For those who are not physically able to complete such an ambitious hike, this is still a lovely location. I’d recommend the following which do not require elevation gain/loss and are on good trail:
- Park at the South Falls Day-use Area and take the short walk to the historic lodge and then to the viewpoint above South Falls.
- Back near the parking lot, enjoy a nice picnic lunch.
- Return to your car and drive to the North Falls parking area. Make the short, but easy 0.3 mile each direction hike to Upper North Falls
For those who are able to negotiate the trail, but don’t have time for the full loop, I’d recommend parking at the North Falls parking area and doing the smaller loop down the Canyon Trail up the Winter Trail and returning via the Rim Trail. Be sure to include the side trail to Upper North Falls at the start or end of your hike. Also a must, hike the extra stretch of Canyon Trail to Middle North, Drake, Lower North, and Double Falls. This loop showcases eight of the ten falls including two that you can walk behind—not bad for five miles!

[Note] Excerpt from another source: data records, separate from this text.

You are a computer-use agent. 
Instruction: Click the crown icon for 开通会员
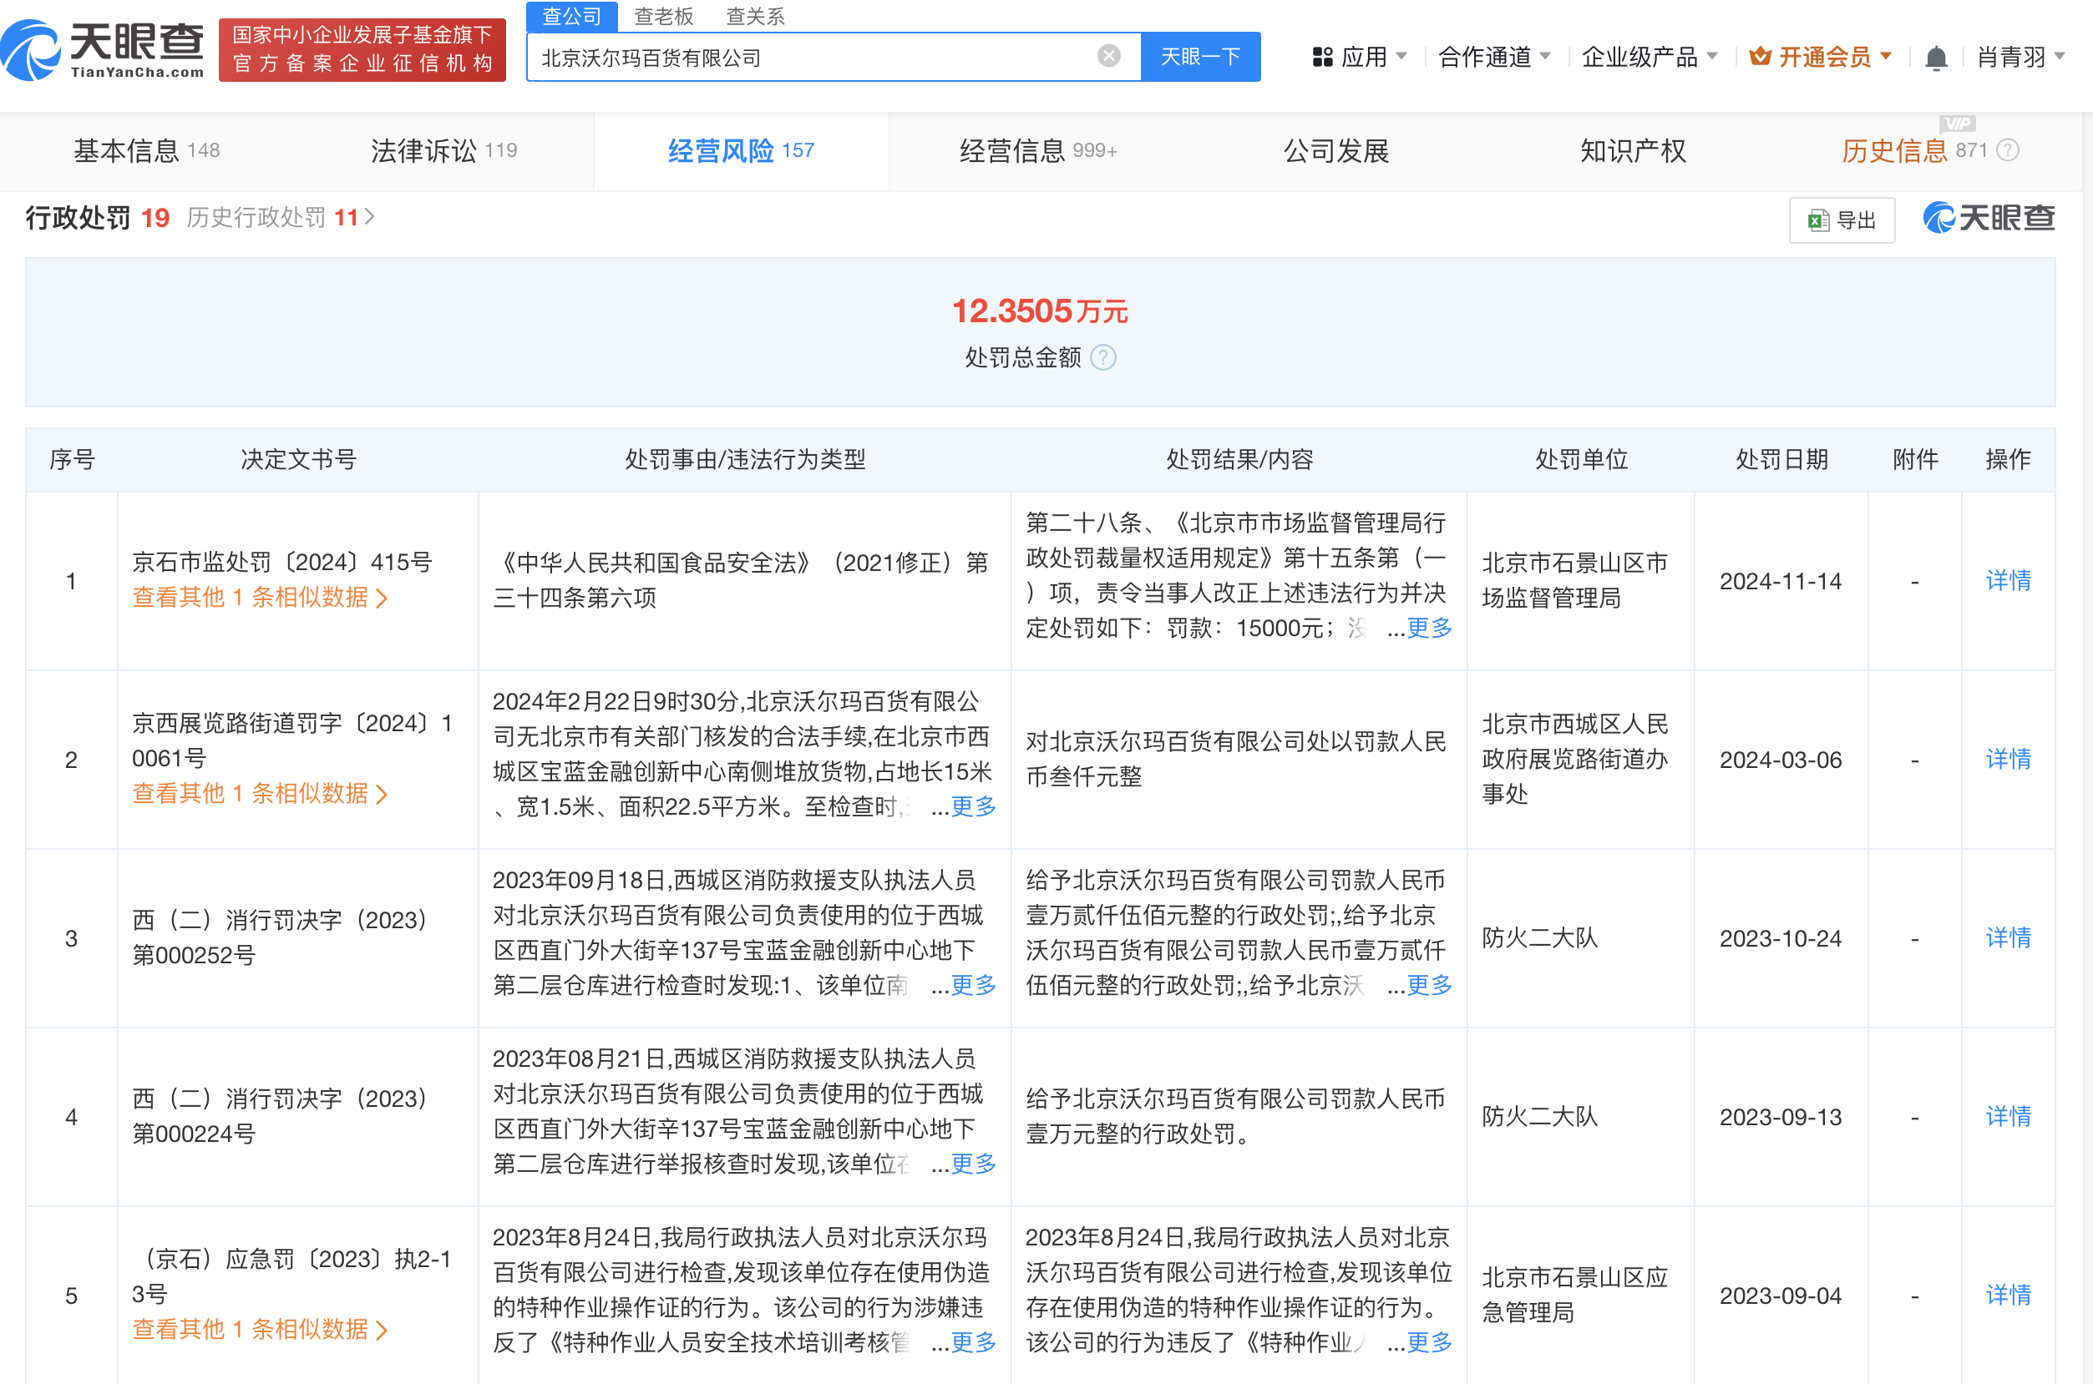coord(1759,57)
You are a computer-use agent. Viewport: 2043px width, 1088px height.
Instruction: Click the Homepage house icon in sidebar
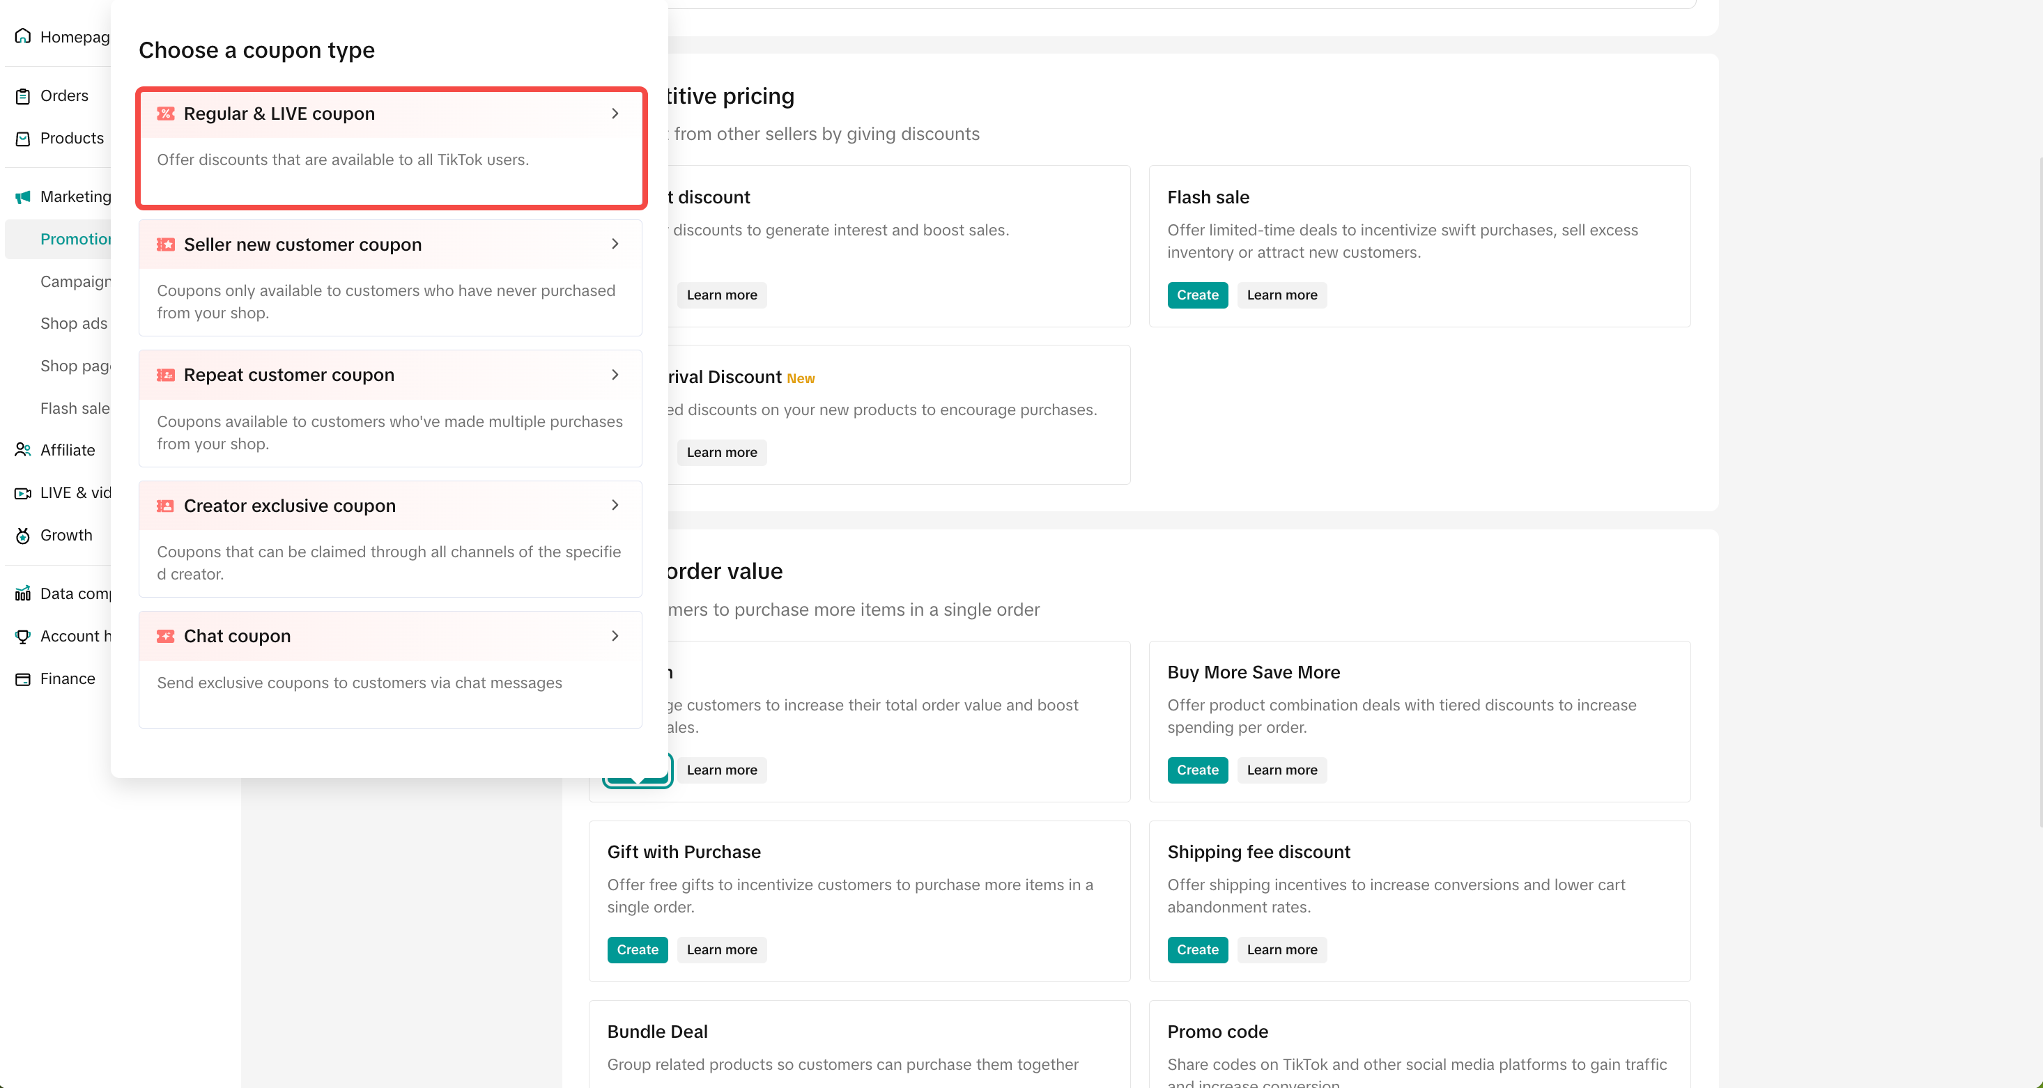[x=23, y=36]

Directions to Silver Falls State Park: from Salem, Oregon, drive 10 miles east on North Santiam Highway 22. Turn north at a sign for Silver Falls Park and follow highway 214 16 miles to a sign pointing left into the South Falls Day-use Area. Follow signs for the South Falls Lodge. The trail to South Falls starts just past the lodge and is well marked. A Oregon State Park Pass or $5 day use fee is required. Restrooms are located at both the South Falls and North Falls parking areas.